_Opis zadania_
Zmień proszę „screenshot” na „screen capture” w danych od wiersza zawierającego „This screenshot has height=269, width=339.” aż do końca danych włącznie i podaj te wiersze ponownie, resztę pozostawiając bez zmian. Obrazów nie przepisuj.
┌─ Wykaz
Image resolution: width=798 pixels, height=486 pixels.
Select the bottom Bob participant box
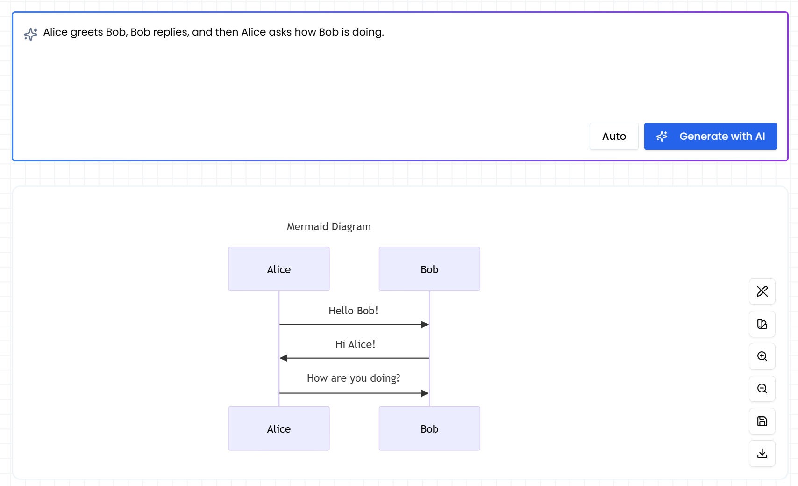click(429, 428)
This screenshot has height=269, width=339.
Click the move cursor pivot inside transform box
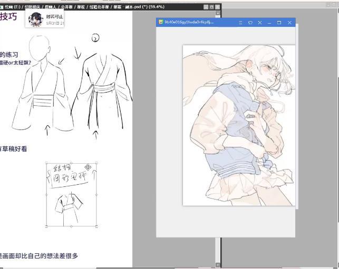pos(88,167)
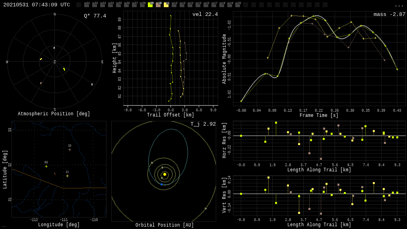Click station 09 cross marker on map
Viewport: 407px width, 229px height.
click(x=46, y=166)
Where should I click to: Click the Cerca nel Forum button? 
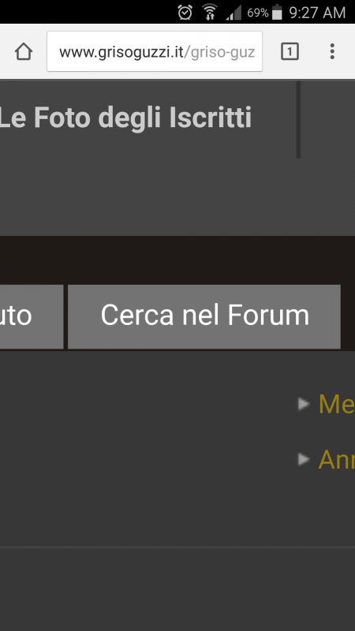tap(204, 317)
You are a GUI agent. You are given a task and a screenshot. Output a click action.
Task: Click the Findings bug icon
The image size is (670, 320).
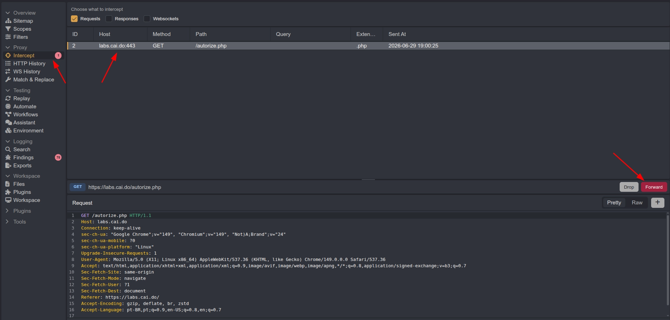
└─
_Pełny wynik_
This screen capture has height=269, width=339.
Click the move cursor pivot inside transform box
pos(88,167)
Click station 09 cross marker on map
Viewport: 407px width, 229px height.
click(x=46, y=166)
Where should I click to: Click the Cerca nel Forum button? 
tap(204, 317)
You are a GUI agent. You are given a task and a screen capture. Output a click action.
Task: Click the Findings bug icon
The image size is (670, 320).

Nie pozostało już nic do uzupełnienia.